Trump’s account @realDonaldTrump became visible on Twitter again shortly after Musk’s announcement.

“After close review of recent Tweets from the @realDonaldTrump account and the context around them — specifically how they are being received and interpreted on and off Twitter — we have permanently suspended the account due to the risk of further incitement of violence,” wrote Twitter on Jan. 8, 2021, following tweets by Trump that he would not attend Joe Biden’s inauguration on Jan. 20 of that year. The decision to remove Trump from the platform was widely criticized by conservatives as well as some progressives and foreign leaders, including then-German Chancellor Angela Merkel, as an illicit exercise of corporate power.

 It’s unclear if Trump will come back to Twitter. Earler in the year, after launching his copy of Twitter, he said he wouldn’t, preferring his own social media company, Truth Social, which is much more unpopular than Twitter. 

Fox News reported Trump saying, “We’re taking in millions of people, and what we’re finding is that the response on TRUTH is much better than being on Twitter,” Trump said. “Twitter has bots and fake accounts, and we are doing everything we can.”
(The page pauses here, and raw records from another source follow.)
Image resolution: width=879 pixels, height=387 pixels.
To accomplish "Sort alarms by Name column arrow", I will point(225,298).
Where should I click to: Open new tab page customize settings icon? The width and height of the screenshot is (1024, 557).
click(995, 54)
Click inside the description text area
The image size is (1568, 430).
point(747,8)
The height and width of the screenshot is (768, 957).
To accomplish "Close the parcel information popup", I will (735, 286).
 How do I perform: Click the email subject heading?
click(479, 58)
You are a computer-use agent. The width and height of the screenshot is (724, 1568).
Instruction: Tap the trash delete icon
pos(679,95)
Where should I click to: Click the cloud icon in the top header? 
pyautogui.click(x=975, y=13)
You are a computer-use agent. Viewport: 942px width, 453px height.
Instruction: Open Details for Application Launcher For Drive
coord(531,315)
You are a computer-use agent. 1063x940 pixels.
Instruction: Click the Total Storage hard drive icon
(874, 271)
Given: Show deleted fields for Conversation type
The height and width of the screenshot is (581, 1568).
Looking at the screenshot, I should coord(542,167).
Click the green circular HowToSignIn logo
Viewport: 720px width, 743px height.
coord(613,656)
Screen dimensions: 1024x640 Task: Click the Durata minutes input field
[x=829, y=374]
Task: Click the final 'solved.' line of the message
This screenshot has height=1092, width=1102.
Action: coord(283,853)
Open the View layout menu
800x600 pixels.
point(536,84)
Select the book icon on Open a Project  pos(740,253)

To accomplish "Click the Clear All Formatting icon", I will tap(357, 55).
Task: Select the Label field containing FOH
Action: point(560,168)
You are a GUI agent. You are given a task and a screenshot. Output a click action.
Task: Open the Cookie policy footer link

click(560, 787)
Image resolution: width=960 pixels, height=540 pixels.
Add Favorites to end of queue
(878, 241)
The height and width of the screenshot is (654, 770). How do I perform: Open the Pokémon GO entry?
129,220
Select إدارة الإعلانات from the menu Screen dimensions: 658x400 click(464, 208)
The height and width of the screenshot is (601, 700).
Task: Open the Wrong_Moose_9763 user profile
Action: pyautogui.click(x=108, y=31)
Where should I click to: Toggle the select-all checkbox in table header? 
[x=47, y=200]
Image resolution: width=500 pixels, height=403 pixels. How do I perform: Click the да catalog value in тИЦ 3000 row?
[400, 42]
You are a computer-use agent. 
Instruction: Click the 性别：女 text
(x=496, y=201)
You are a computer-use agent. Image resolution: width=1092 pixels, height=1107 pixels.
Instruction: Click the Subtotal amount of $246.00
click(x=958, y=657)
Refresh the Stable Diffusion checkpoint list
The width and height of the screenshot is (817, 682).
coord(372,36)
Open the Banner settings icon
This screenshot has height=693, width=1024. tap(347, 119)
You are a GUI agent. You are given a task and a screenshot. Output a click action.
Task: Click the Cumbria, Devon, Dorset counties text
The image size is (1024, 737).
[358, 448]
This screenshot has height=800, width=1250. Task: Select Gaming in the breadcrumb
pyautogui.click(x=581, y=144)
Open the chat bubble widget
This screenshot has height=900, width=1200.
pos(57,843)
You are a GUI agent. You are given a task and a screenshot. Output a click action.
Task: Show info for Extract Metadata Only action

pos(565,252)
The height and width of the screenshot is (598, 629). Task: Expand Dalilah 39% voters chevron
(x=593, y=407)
He added: “The bottom line is, no, I am not going back to Twitter.”

Trump was permanently suspended from Twitter, Facebook, Instagram, and Snapchat following the Jan. 6, 2021, Capitol riot. Twitter deemed a number of his tweets connected to the violent protests as inflammatory and warned of “the risk of further incitement of violence.

A source familiar told Fox News that Trump and Musk have a very good relationship and are friendly. The source cited Trump coming to Musk’s defense in 2018 after the Tesla CEO was charged with securities fraud over misleading tweets about a potential transaction to take Tesla private.”

Trump has not had a great month, and that may shape his decision to return to his greatest social media tool. AP reported, “The Republican Party’s nascent 2024 class, emboldened as ever, openly cast Donald Trump as “a loser” over and over on Friday as they courted donors and activists fretting about the GOP’s future under the former president’s leadership.

Trump’s vocal critics included current and former Republican governors, members of his own Cabinet and major donors who gathered along the Las Vegas strip for what organizers described as the unofficial beginning of the next presidential primary season. It was a remarkable display of defiance for a party defined almost wholly by its allegiance to Trump for the past six years.

“Maybe there’s a little blood in the water and the sharks are circling,” Maryland Gov. Larry Hogan, a Republican presidential prospect himself and frequent Trump critic said in an interview. “I don’t think we’ve ever gotten to this point before.”

The gathering of the Republican Jewish Coalition’s annual leadership meeting, which began Friday, comes just days after Trump became the first candidate to formally launch a 2024 campaign. His allies hoped his early announcement might ward off serious primary challenges, but several potential candidates said that’s not likely after Trump loyalists lost midterm contests last week in battleground states from Arizona to Pennsylvania. His political standing within the GOP, already weakening, plummeted further.”

The Republican Party seems to be moving away from Trump. Polls have shown that Florida Governor Ron DeSantis is leading the former president: “A YouGov poll conducted between November 13 and November 15, with a sample size of 432 adults, put DeSantis ahead by 7 points at 46 percent compared to Trump’s 39 percent.

A Seven Letter Insight poll, conducted between November 10 and November 15 with a sample size of 543 likely voters, had a similar victory for DeSantis. In this poll, DeSantis led by 8 points at 34 percent to Trump’s 26 percent.

Two polls conducted by WPA Intelligence with larger sample groups of likely voters, both conducted between November 11 and November 13, had DeSantis as the victor.

The first poll was conducted with 843 likely voters and saw DeSantis win by 20 points at 55 percent to Trump’s 35 percent. The second poll, conducted with 1,044 likely voters, saw DeSantis win by 26 points at 56 percent to Trump’s 30.”